En décembre 2007, peu de temps après le démarrage de mon blog, j'avais publié deux articles sur Hasankeyf qui est et restera toujours mon grand "coup de coeur". J'ai souhaité, dans la limite du possible, parler de cette petite ville dans le journal "Aujourd'hui la Turquie" et vous trouverez ci-dessous le résultat de cette publication.
Bon voyage !
Article publié dans le journal "Aujourd'hui la Turquie" de mars 2008
Sur la route qui mène de Batman à Mydiat, dans le sud-est de la Turquie, j’ai découvert en septembre 2004 une perle inestimable qui a pour nom Hasankeyf. Cette petite cité au bord du Tigre, à une trentaine de kilomètres au sud-est de la ville de Batman, dans le Sud-Est de la Turquie, ne peut laisser personne indifférent.
Plusieurs milliers de grottes troglodytiques habitées depuis la nuit des temps et disséminées des deux côtés du fleuve, attirent immédiatement le regard.
Une arche et trois piliers sont les seuls restes du vieux pont érigé par un seigneur artukide au début du XIIème siècle et témoignent de la grandeur de l’édifice de l’époque.

De l’autre côté du Tigre, à la sortie du village, le tombeau de Zeynel Bey revêtu de céramiques turquoise date de 1450 ; c’est le seul monument de ce type encore existant en Anatolie.
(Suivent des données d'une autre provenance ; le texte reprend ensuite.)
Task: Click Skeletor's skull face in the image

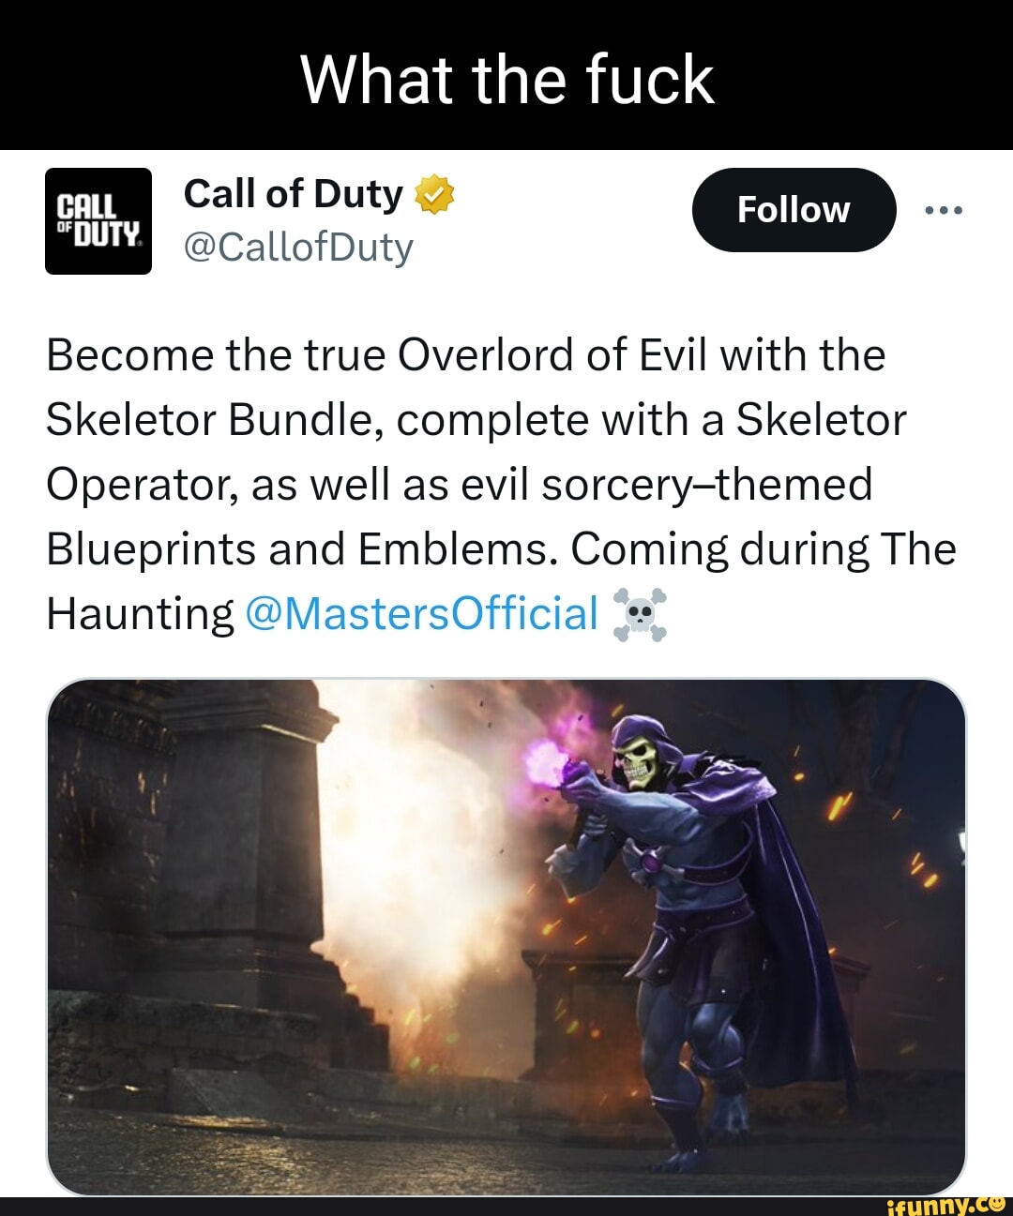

Des fouilles entreprises en 2004 et 2005 autour du türbe par l’équipe du professeur Abdusselam Uluçam, célèbre archéologue, ont permis de mettre à jour les traces des deux medreses ainsi que d’un han et d’un hammam, lieux utilisés jusqu’à la fin du XVIIIème siècle.

Au centre du village, les restes de la mosquée Sulayman (13e - 14e) sont situés dans un périmètre clos où de nombreux vestiges émergent çà et là, laissant libre cours à votre imagination quant à la vie passée sur ces lieux.
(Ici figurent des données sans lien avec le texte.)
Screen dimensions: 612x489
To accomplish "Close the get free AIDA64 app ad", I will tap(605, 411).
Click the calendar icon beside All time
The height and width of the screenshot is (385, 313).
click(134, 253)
Sur le chemin qui mène à la citadelle se trouve la mosquée el-Rizk bâtie en 1409 par un sultan Ayyoubide. Son minaret est richement décoré et le haut est couronné d’un nid de cigognes qui accueille les échassiers pour la nidification.

La citadelle construite par les Ayyoubides au XIIIème siècle surplombe le cours d’eau de ses 150 m de haut. Elle abrite entre autres les restes de l’Ulu Camii, un cimetière et une partie des nombreuses grottes. L’accès y est assez difficile, les pierres lisses et glissantes, mais la récompense qui attend le visiteur vaut bien la peine. Une vue absolument magique à la fois sur le village, le célèbre fleuve au cours tranquille qui serpente et le silence qui permet d’apprécier pleinement la beauté du site.
Les deux dernières familles qui vivaient encore dans des grottes de la citadelle ont du descendre au village il y a un peu plus d un an. Le berger et les troupeaux occupant aussi les lieux ont été également interdits de séjour, le site comportant de plus en plus de risques de chutes de pierre.
Pour se remettre des émotions vécues durant cette rencontre avec des siècles d’histoire, une halte s’impose au bord du Tigre, à l’ombre d’une paillotte, pour déguster une brochette ou un poisson pêché dans le fleuve avant de siroter son thé en admirant encore cet environnement absolument unique.
Hasankeyf ne recevait encore il y a quelques années que la visite de touristes locaux ; en raison de sa soudaine (et non-souhaitée) popularité, des yeux ébahis du monde entier découvrent une beauté insoupçonnée, une splendeur qui risque de disparaître…
En effet, le projet de barrage Ilısu faisant partie du programme Anatolie du Sud-Est (appelé communément GAP), menace l’avenir de ce joyau. Cet ouvrage de 80 km commencera près de Dargeçit pour se terminer à quelques kilomètres au-delà de Hasankeyf. L’eau dépassera de 15 m le pont actuel qui enjambe le Tigre et la citadelle ne sera plus qu’une île… de désolation d’ici 7 à 8 ans, à l’issue des travaux.
Un projet de déplacement des principaux monuments sur une colline de l’autre rive pour devenir un musée à ciel ouvert devrait permettre de sauver un maximum des vestiges laissés par les siècles d’histoire.